- Work instructions
Give only the number of lines in the following entries where "will" appears.

- Materials provided
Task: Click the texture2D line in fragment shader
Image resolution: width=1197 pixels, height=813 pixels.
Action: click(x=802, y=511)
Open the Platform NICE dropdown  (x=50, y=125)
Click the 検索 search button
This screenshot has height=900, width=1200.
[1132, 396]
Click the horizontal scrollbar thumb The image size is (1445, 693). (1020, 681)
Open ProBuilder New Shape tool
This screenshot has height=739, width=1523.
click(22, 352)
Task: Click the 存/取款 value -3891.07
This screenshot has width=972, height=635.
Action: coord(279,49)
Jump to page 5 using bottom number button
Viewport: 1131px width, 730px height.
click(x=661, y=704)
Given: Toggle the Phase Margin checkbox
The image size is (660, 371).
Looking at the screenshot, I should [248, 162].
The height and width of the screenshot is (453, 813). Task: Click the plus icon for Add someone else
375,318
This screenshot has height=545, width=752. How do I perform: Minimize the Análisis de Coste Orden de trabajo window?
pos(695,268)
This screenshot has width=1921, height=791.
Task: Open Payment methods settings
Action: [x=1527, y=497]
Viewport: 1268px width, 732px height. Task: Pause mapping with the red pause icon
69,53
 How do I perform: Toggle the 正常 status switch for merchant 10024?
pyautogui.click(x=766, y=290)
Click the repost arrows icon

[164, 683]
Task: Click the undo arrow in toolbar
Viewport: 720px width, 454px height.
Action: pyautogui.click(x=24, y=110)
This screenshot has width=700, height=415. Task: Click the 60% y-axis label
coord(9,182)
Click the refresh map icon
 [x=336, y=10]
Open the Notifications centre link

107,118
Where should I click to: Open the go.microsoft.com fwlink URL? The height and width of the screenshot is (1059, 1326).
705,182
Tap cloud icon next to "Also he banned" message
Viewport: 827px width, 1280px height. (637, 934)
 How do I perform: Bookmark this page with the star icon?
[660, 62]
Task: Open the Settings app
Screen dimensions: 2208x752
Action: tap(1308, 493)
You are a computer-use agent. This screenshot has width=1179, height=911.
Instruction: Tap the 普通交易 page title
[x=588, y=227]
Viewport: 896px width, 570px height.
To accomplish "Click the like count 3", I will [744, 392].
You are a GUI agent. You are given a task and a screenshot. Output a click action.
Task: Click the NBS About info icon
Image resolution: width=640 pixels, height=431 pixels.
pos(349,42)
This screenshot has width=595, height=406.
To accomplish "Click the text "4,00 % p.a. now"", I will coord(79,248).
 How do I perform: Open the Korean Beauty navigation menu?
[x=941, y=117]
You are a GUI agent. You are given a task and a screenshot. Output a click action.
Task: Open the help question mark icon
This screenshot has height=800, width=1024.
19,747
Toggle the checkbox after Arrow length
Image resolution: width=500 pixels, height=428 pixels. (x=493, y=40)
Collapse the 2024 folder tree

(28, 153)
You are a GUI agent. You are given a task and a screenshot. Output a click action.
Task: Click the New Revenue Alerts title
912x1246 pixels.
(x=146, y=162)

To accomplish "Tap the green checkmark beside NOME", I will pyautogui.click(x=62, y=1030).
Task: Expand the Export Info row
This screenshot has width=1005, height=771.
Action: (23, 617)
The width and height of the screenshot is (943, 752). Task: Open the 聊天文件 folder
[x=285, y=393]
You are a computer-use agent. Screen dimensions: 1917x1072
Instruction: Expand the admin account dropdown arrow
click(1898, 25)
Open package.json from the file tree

- Final answer
3